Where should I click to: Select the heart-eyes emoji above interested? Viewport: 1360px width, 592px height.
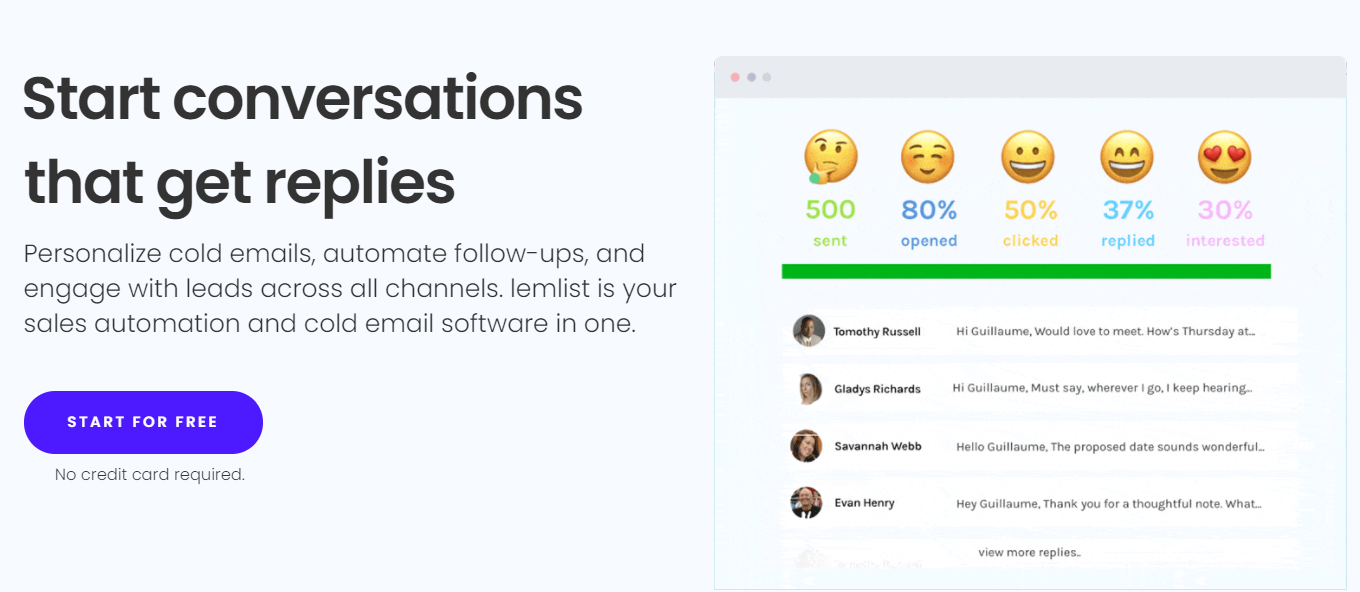tap(1225, 157)

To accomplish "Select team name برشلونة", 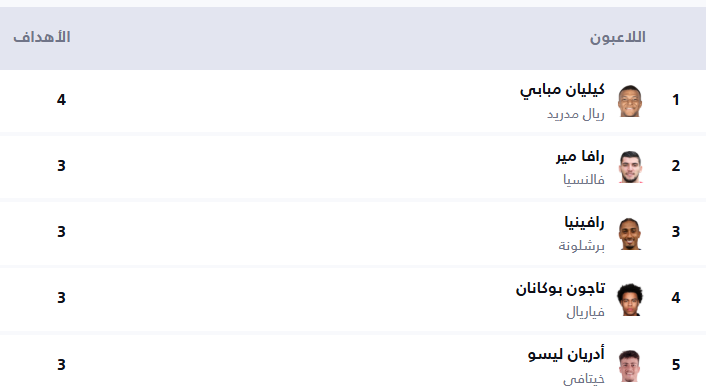I will pos(581,246).
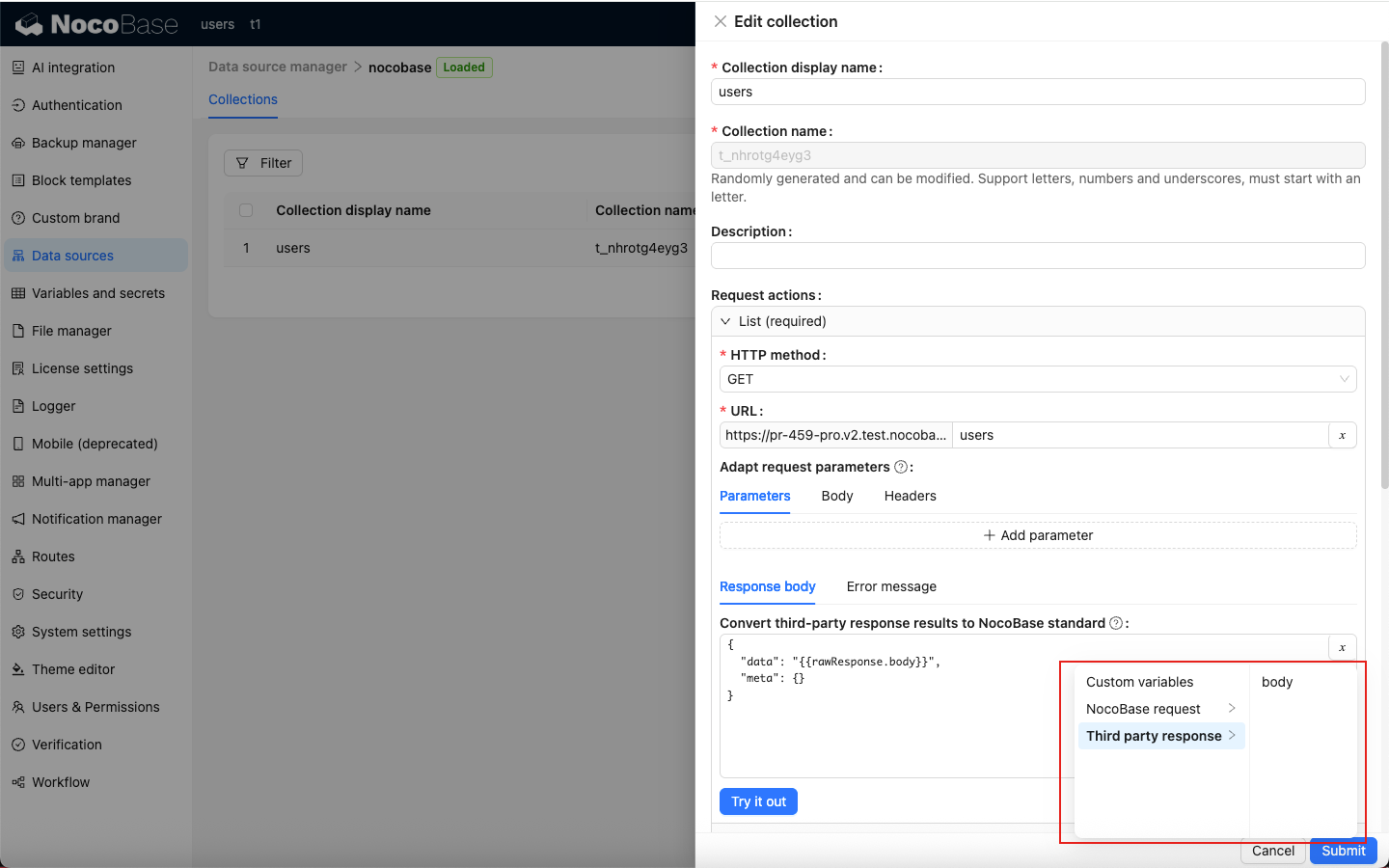Close the Edit collection drawer

[x=721, y=21]
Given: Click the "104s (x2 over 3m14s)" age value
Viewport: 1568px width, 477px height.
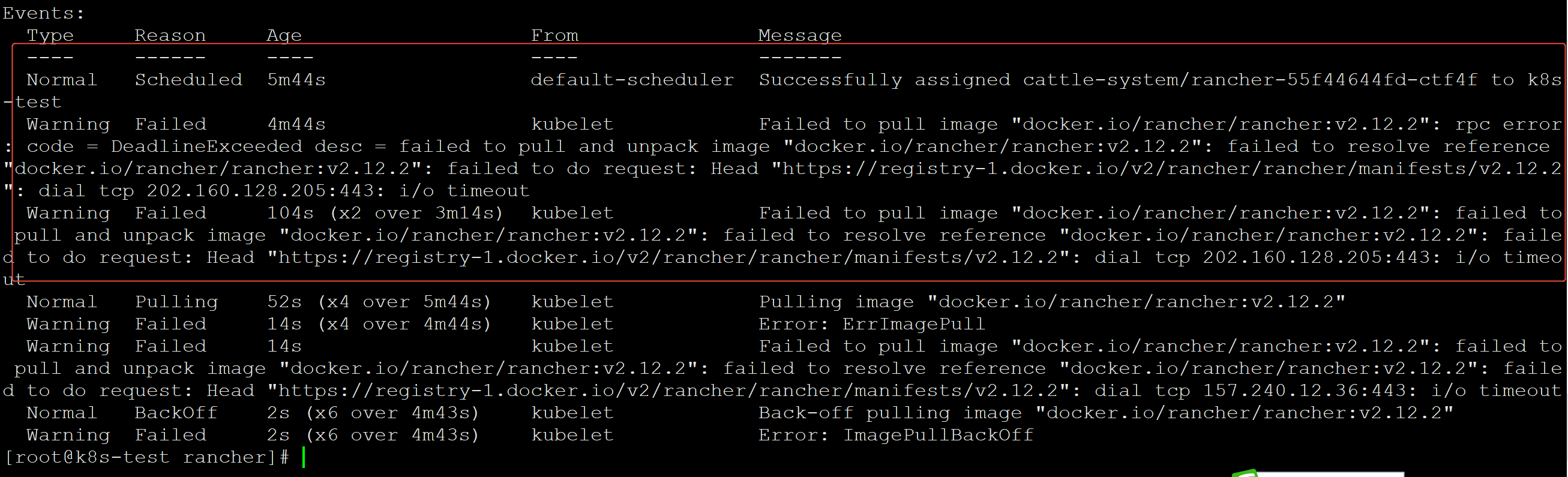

###

ACTIVITY. I would like an exact copy of the lines from the one holding "Given: Click the" through the last line of the entries above, with the pictures left out.

ANSWER TO THIS EXERCISE.
Given: Click the "104s (x2 over 3m14s)" age value
Viewport: 1568px width, 477px height.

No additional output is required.